15
May
2005
|
23:59 PM
America/Los_Angeles

Predictive technologies help companies and systems cope with swings in business, says Tibco CEO

By Tom Foremski for SiliconValleyWatcher


Tibco Cherry.jpgI try to visit my founding sponsors on a regular basis to catch up with what's going on, and to chat about the industry. So recently I went down to Palo Alto for a meeting with Tibco CEO Vivek Ranadive and his right hand man Ram Menon, senior vice president, Worldwide Marketing. Tibco has been a stalwart supporter of SiliconValleyWatcher from the beginning.


I like this company - and there's nothing in our contract that forces me to say that. I like the culture, and I like the people. Tibco is very much old school Silicon Valley, calm, collegiate, an engineering culture.


This time, we're talking about Vivek's book project on the "Predictive Enterprise" a concept that describes Tibco's approach, and technologies that allow large companies to foresee business swings and take appropriate action.

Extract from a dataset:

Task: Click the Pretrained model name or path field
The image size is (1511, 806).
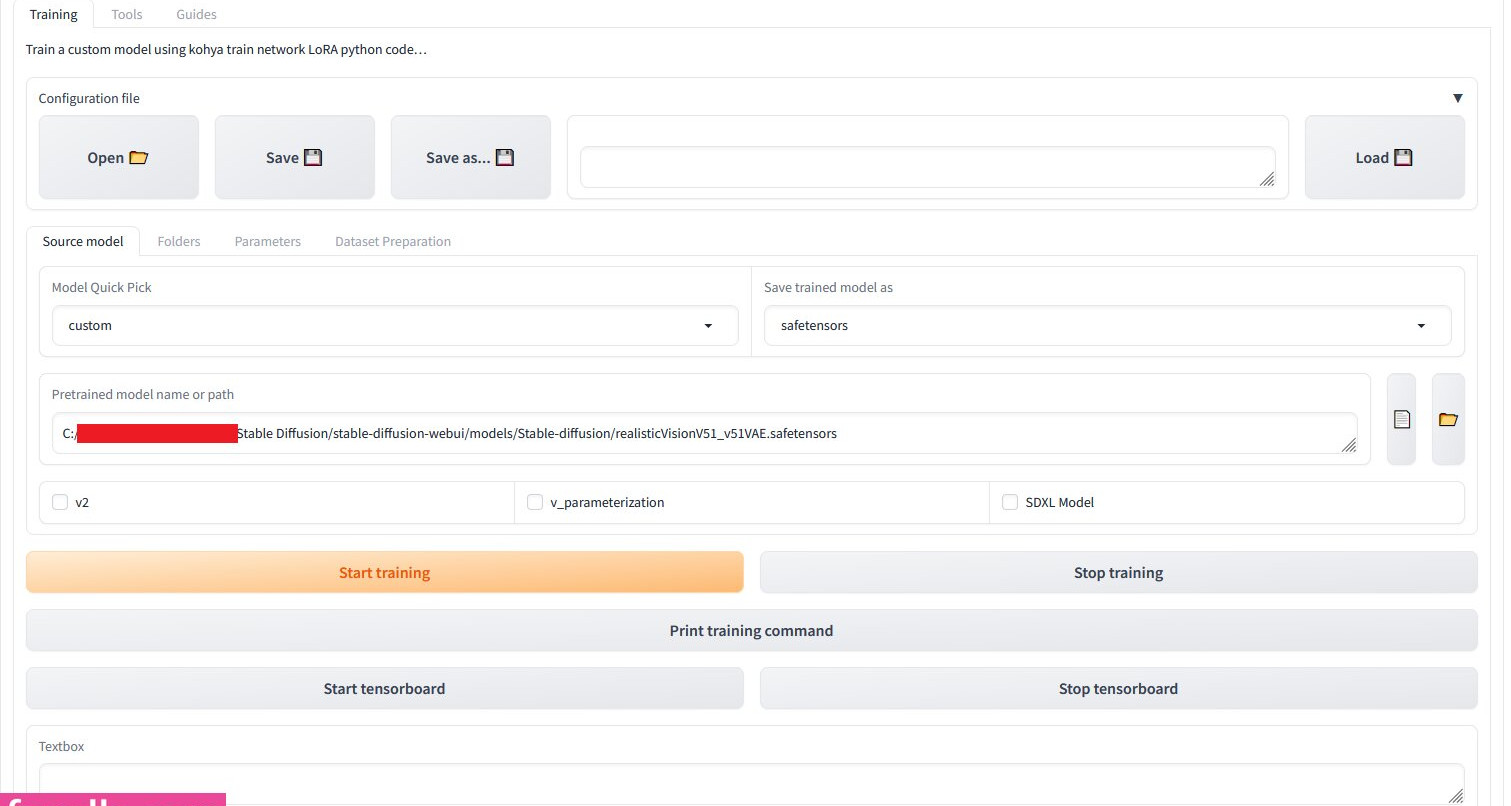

Predictive technologies can flag forthcoming drops in inventories for example, so companies can scale back manufacturing. The cherry on the cake is that the predictive technologies are linked tightly to a company's supporting IT infrastructure. This means more efficient IT management because loads on IT resources become predictable. This enables telcos, for example, to meet service level agreements they have with large customers.


Vivek and I also chat about the valley and the executive changes going on. I ask him where he thinks the next generation of Silicon Valley business leaders will come from. He says Silicon Valley still has the same group of roughly 200 movers and shakers it has had for many years. And he doesn't know where the next generation of business leaders will come from. I can't point to more than a handful myself. In the long term, that could be a problem.